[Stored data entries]
- - -

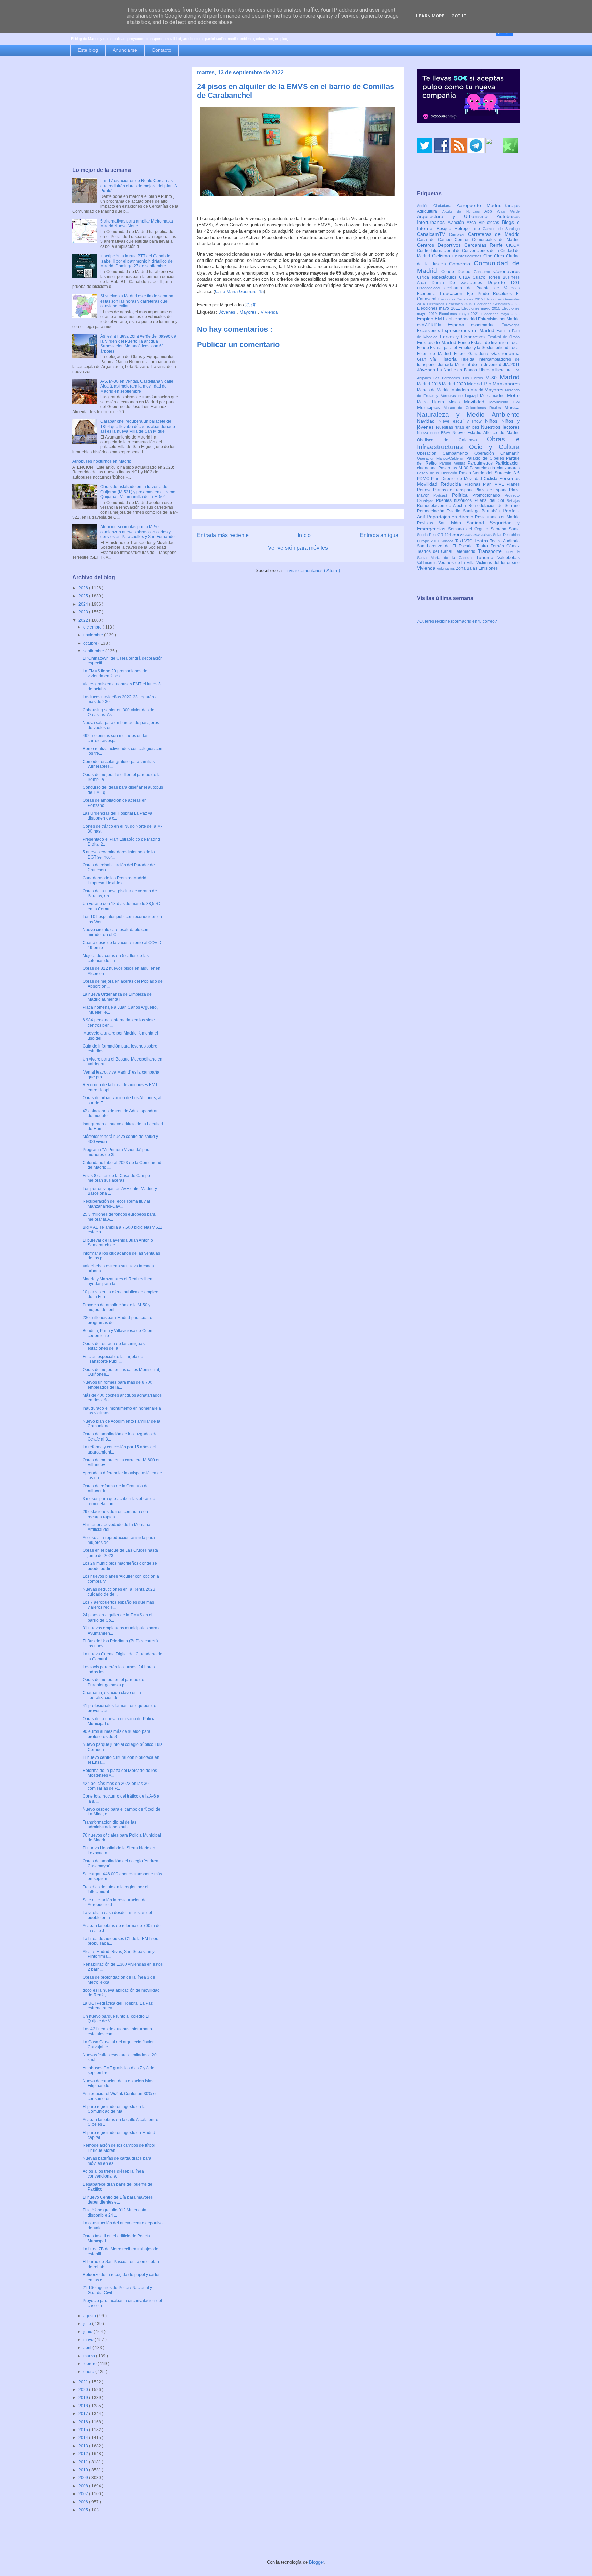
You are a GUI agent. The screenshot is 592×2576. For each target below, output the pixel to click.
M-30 (492, 377)
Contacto (161, 50)
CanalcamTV (433, 234)
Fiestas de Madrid (437, 342)
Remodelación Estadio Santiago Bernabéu (460, 511)
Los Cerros (474, 378)
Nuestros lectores (500, 427)
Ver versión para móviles (298, 548)
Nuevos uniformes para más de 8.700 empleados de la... (117, 1384)
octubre (90, 643)
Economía (428, 293)
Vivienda (269, 312)
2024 (83, 604)
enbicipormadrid (462, 319)
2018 (83, 2405)
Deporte (499, 282)
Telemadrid (466, 551)
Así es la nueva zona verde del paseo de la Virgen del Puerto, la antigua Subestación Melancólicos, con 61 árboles (138, 343)
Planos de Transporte (454, 489)
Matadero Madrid (467, 390)
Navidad (428, 421)
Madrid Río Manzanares (493, 383)
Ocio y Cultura (494, 447)
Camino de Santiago (501, 229)
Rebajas (513, 501)
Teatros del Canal (436, 551)
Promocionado (488, 495)
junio (88, 2331)
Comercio (461, 263)
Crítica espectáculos (438, 277)
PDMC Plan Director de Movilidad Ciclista (458, 478)
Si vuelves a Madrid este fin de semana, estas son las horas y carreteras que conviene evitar (137, 301)
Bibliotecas (490, 222)
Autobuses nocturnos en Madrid (102, 461)
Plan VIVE (495, 484)
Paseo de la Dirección (438, 473)
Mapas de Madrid (434, 390)
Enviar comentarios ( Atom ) (312, 570)
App (490, 211)
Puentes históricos (455, 500)
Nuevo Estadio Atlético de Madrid (486, 432)
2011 (83, 2462)
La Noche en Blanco (458, 370)
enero (89, 2371)
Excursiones (429, 330)
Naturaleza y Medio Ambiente (468, 414)
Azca (473, 222)
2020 (83, 2389)
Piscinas (474, 484)
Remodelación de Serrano (494, 505)
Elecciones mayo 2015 (481, 308)
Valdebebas (508, 557)
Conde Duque (457, 271)
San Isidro (452, 523)
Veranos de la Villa (457, 562)
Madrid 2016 (429, 384)
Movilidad (476, 401)
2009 (83, 2477)
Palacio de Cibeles (486, 458)
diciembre (93, 627)
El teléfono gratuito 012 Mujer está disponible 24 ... (114, 2212)
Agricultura (429, 211)
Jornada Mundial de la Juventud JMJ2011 (479, 364)
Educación (453, 293)
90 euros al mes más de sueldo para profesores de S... (116, 1734)
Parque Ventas (453, 463)
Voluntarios (446, 568)
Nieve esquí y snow (462, 421)
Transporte (491, 551)
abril (87, 2347)
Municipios (430, 407)
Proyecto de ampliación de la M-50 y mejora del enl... (116, 1307)
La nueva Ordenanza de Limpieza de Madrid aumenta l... (117, 997)
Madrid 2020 (454, 384)
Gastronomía (505, 353)
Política (462, 495)
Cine (488, 256)
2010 (83, 2469)
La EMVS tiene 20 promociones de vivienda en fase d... (115, 673)
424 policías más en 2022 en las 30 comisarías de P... (116, 1786)
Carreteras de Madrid (494, 234)
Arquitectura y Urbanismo (457, 216)
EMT (440, 318)
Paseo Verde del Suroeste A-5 (489, 473)
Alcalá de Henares (463, 211)
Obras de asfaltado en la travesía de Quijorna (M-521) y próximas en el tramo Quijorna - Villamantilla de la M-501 (137, 491)
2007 (83, 2493)
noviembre (93, 635)
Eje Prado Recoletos (491, 293)
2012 (83, 2453)
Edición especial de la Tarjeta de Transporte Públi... (113, 1359)
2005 (83, 2510)
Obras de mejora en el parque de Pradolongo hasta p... (113, 1682)
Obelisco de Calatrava (452, 439)
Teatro (482, 540)
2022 (83, 620)
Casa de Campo (436, 239)
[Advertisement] (125, 112)
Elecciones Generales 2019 (450, 304)
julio (87, 2323)
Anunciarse (125, 50)
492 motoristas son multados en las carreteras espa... (115, 738)
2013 (83, 2446)
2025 (83, 596)
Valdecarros (427, 563)
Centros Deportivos (440, 245)
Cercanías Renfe (485, 245)
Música (512, 407)
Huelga (469, 359)
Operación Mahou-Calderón (441, 458)
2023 (83, 612)
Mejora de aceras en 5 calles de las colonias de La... (116, 958)
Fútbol (461, 353)
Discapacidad (430, 288)
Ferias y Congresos (464, 336)
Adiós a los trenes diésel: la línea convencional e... (113, 2174)
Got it (459, 15)
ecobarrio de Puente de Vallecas (482, 287)
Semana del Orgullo (469, 528)
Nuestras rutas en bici (458, 427)
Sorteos (448, 541)
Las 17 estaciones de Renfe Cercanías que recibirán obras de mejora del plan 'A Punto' (138, 185)
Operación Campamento (445, 453)
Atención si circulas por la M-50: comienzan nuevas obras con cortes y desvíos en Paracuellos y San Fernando (137, 531)
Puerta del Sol (490, 500)
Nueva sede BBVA (434, 433)
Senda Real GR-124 (434, 535)
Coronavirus (506, 271)
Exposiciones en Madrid (469, 330)
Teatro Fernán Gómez (498, 546)
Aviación (457, 222)
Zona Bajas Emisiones (477, 568)
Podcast (442, 495)
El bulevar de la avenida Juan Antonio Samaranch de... (118, 1242)
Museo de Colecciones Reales (474, 408)
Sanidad (478, 522)
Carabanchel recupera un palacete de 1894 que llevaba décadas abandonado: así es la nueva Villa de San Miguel (138, 426)
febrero (90, 2363)
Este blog (88, 50)
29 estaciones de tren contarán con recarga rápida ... (115, 1514)
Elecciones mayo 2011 (439, 308)
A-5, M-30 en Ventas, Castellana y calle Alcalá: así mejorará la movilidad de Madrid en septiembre (136, 386)
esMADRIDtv (432, 324)
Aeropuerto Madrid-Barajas (488, 205)
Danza (441, 282)
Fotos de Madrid (435, 353)
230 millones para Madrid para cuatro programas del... (117, 1320)
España (459, 324)
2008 (83, 2486)
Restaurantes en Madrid (497, 517)
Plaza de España (492, 489)
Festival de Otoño (504, 337)
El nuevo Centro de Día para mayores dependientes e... (118, 2200)
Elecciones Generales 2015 (461, 299)
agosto (90, 2315)
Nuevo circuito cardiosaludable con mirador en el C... (115, 932)
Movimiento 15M (504, 402)
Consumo (483, 272)
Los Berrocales (448, 378)
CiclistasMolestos (467, 256)
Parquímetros (481, 463)
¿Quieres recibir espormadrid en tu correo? (457, 621)
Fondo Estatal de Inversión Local (489, 342)
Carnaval (458, 234)
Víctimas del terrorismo (498, 562)
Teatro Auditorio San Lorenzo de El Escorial (468, 543)
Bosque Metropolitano (460, 228)
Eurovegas (511, 325)
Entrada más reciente (223, 535)
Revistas (427, 523)
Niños (493, 421)
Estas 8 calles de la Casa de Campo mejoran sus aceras (116, 1178)
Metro (513, 395)
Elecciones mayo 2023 (500, 314)
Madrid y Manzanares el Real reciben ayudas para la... (117, 1281)
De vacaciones (468, 282)
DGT (515, 282)
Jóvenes (228, 312)
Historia (450, 359)
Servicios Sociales (472, 534)
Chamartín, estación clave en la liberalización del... (112, 1695)
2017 (83, 2413)
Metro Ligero (432, 401)
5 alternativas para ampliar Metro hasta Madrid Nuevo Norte (136, 223)
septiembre (94, 651)
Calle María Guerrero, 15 (239, 291)
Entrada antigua (379, 535)
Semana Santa (505, 528)
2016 (83, 2422)
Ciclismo (442, 255)
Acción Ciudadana (437, 206)
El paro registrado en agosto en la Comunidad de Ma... (114, 2109)
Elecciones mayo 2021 (460, 314)
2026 (83, 588)
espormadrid (486, 324)
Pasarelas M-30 (454, 468)
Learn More (430, 15)
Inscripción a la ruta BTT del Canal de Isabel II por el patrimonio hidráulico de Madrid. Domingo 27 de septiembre (136, 261)
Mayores (248, 312)
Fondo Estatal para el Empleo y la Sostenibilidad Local (468, 347)
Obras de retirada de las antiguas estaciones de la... (114, 1346)
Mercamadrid (493, 395)
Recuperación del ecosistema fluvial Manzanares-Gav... (116, 1203)
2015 (83, 2429)
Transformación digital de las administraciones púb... (109, 1824)
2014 (83, 2437)
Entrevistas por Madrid (499, 319)
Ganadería (479, 353)
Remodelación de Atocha (442, 505)
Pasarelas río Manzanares (495, 468)
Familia (504, 330)
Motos (456, 401)
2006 (83, 2502)
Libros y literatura (496, 370)
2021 (83, 2382)
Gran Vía (428, 359)
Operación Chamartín (497, 453)
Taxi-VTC (464, 540)
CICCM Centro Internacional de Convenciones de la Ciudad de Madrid (468, 251)
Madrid (510, 377)
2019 (83, 2397)
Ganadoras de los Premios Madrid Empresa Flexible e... (114, 880)
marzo (89, 2355)
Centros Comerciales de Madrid (487, 239)
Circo (500, 256)
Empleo (426, 318)
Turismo (487, 557)
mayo (89, 2339)
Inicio (304, 535)
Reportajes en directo (451, 516)
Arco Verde (508, 211)
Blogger (316, 2562)
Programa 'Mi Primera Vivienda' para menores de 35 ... (117, 1152)
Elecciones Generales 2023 (497, 304)
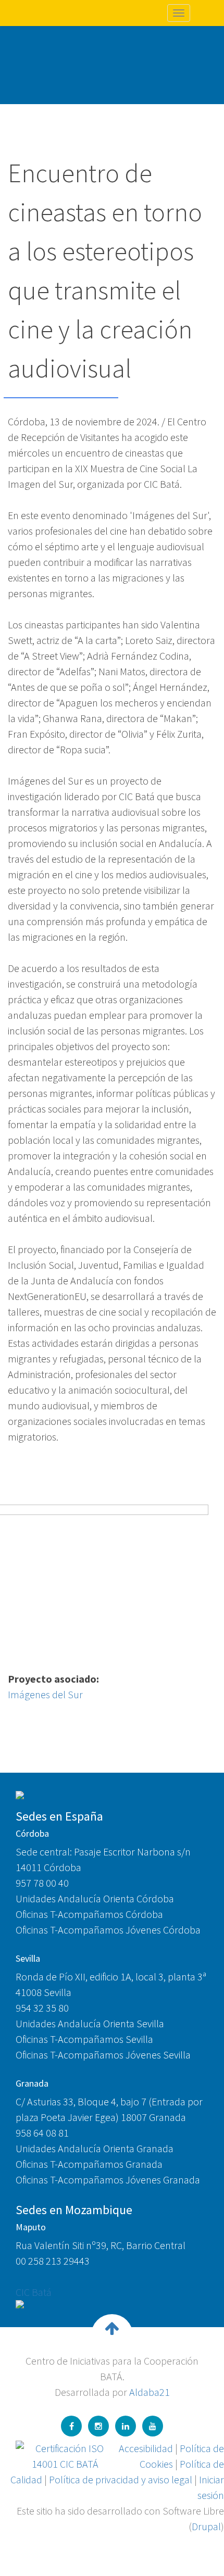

- - -

> [WORK TASK]: Output the records above as they stand, from the first line to the line with "Vivienda (269, 312)", inclusive, and exclude the pictures.

> [REPLY]:
You are a GUI agent. The screenshot is 592×2576. For each target below, output the pixel to click.
M-30 (492, 377)
Contacto (161, 50)
CanalcamTV (433, 234)
Fiestas de Madrid (437, 342)
Remodelación Estadio Santiago Bernabéu (460, 511)
Los Cerros (474, 378)
Nuestros lectores (500, 427)
Ver versión para móviles (298, 548)
Nuevos uniformes para más de 8.700 empleados de la... (117, 1384)
octubre (90, 643)
Economía (428, 293)
Vivienda (269, 312)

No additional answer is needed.